そんな彼にとって、CD形式では初のアルバムとなる本作では、マックスウェルの柔らかいテナーヴォイスとサム・スミスの洗練された歌唱、それにフライング・ロータスのように巧みな電子音の使い方と、Jディラを思い起こさせる厳選した音色を巧みに配置したビートが合わさった、独特の世界観を感じさせる傑作だ。

まず、アルバム発売に先駆けて発表された”Blood On Me”は、ナズやギャングスターの音楽を連想させる、90年代のヒップホップっぽい軽快なビートに、電子音を絡めたトラックを使ったアップ・ナンバー。そんなトラックの上で、感情をむき出しにしながら、泣きじゃくるように激しく歌うサンファの姿が印象的。

また、もう一つの先行リリース曲”Timmy's Prayer”は、カニエ・ウエストが制作に参加したミディアム・ナンバー。管楽器のような音色のシンセサイザーが物悲しい雰囲気を醸し出すトラックでは、他の曲と同じように、シンセサイザーを使ったビートも、どこか哀愁を帯びたように聴こえる。こんな重く、暗い雰囲気の曲に、サンファはロックのビートとギターを奏でるように多くの電子音を盛り込んで、ブラッド・オレンジやレディオヘッドのようなオルタナティブ・ロックっぽい前衛的な楽曲に纏め上げている。彼の歌も、この曲ではどこかラフで爽やかな感じがする、ロック色の強い佳曲だ。

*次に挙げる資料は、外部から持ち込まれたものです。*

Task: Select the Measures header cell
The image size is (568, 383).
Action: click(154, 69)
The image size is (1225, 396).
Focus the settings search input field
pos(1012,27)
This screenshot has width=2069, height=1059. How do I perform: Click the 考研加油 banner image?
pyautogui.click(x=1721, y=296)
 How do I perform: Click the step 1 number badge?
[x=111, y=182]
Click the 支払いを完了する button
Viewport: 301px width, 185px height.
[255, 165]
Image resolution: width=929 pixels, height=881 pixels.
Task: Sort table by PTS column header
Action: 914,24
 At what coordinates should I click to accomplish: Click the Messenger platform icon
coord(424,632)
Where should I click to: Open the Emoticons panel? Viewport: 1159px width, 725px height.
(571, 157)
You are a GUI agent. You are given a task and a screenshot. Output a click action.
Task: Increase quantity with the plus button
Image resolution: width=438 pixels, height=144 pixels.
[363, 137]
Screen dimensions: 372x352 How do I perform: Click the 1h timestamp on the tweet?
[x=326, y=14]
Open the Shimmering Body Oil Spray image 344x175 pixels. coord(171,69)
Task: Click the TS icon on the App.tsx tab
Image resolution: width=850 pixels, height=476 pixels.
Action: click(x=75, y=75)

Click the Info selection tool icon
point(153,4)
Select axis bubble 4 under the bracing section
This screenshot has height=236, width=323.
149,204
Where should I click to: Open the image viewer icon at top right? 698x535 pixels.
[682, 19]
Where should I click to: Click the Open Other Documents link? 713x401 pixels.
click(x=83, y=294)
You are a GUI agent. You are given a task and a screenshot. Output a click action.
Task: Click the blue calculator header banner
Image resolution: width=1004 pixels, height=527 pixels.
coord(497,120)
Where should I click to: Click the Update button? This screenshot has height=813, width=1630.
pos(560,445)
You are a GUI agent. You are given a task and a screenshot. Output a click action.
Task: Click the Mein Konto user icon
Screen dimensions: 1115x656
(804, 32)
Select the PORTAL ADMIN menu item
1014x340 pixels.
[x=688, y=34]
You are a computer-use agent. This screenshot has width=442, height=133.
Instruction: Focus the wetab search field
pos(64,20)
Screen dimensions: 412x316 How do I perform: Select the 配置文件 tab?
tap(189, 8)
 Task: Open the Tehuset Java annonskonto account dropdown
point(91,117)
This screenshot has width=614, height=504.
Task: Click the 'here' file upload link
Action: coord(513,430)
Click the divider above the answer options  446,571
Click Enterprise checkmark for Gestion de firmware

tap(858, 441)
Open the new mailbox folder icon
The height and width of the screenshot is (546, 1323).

それ以外にも、ガラージっぽい軽妙なビートに、軽い音色のスネアと電子音を組み合わせた高速で鋭いビートの上で、リバーブをかけたファルセットを響かせるアップ・ナンバー”Kora Sings”や、ピアノとシンセサイザーを使った神秘的な伴奏をバックに、繊細な歌声を絞り出すように歌い上げるバラード”(No One Knows Me) Like The Piano”なども、R&Bが好きな人には魅力的だと思う。

だが、彼の本領が発揮されているのは、やっぱり電子音楽とソウル・ミュージックを融合させたミディアム・ナンバーだろう。このアルバムでは”Reverse Faults”や”Under”、”Incomplete Kisses”などがそれに該当する。その中でも、”Incomplete Kisses”は電子楽器の音色に空間処理を施して作った幻想的なトラックの上を、エフェクトがかかったサンファのヴォーカルが響き渡るミディアム・ナンバー。メロディ自体は、フランク・オーシャンやアンダーソン・パックの流れを汲む、ソウル色の薄いR&Bといったところだが、ジェイムズ・ブレイクやフライング・ロータスの系譜に立つ、電子音楽とポップスを融合したトラックや、両者を結び付け、一つに纏め上げる音響技術のおかげで、彼にしか作れない個性的なソウル・ミュージックに仕上がっているのが面白い。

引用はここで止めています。